Collection entries:

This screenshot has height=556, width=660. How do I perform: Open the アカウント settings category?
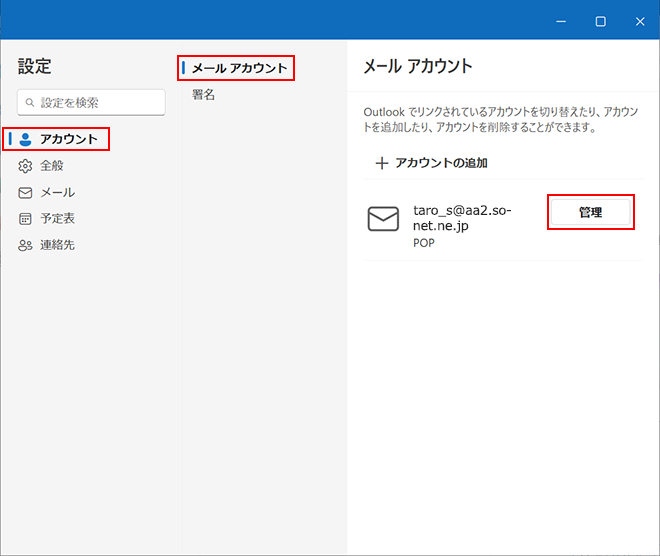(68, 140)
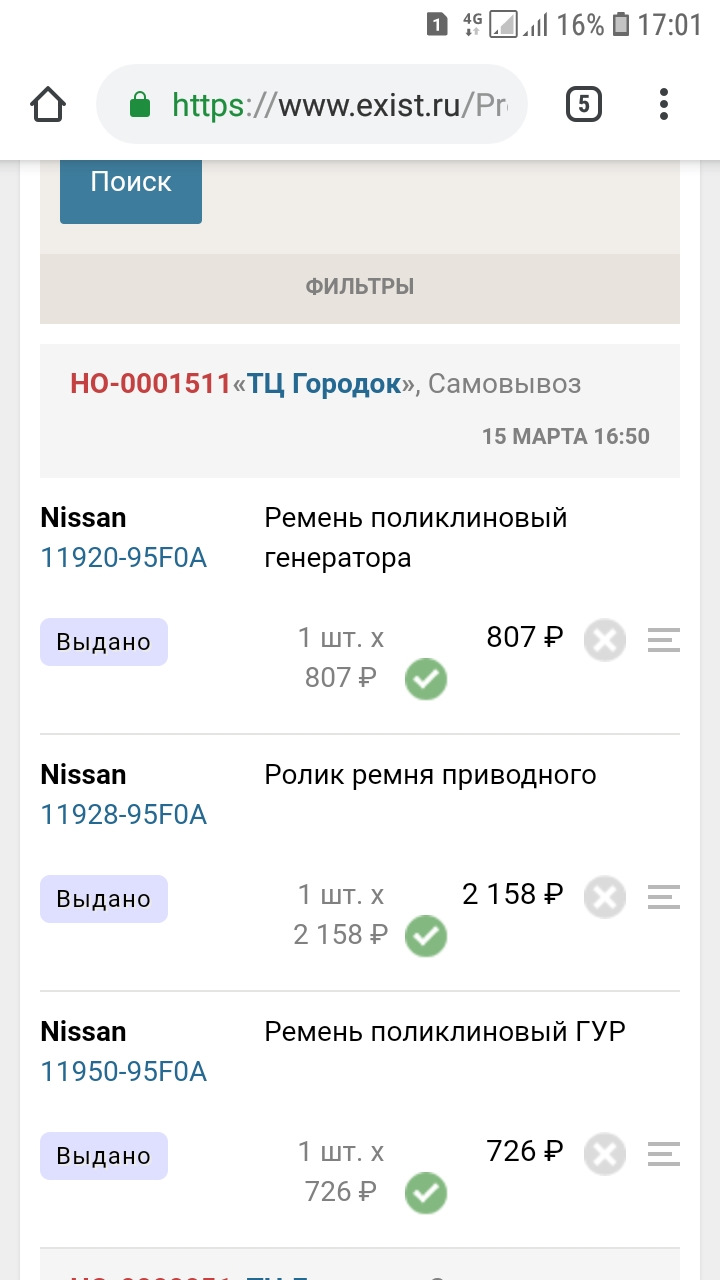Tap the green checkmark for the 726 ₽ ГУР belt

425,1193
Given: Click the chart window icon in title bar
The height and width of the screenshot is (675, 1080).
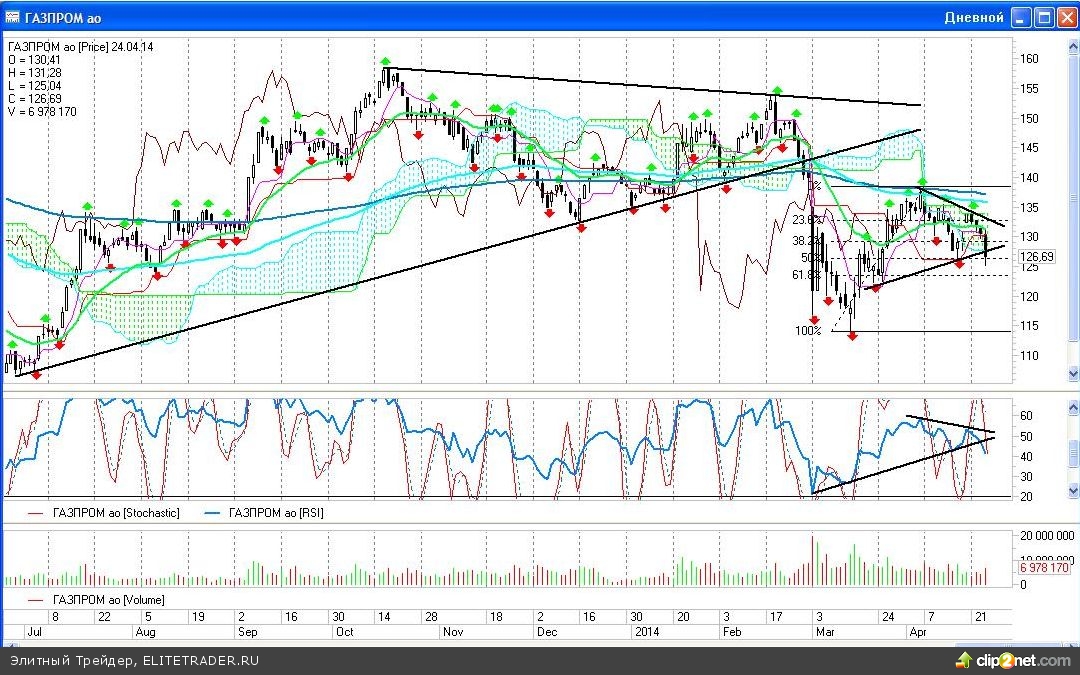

WHAT IS EXPECTED
Take the line that contains "Given: Click the" and every line after it up to the end of the records above, and restate them exactly, without the pictures.

TASK ANSWER
Given: Click the chart window icon in title bar
The height and width of the screenshot is (675, 1080).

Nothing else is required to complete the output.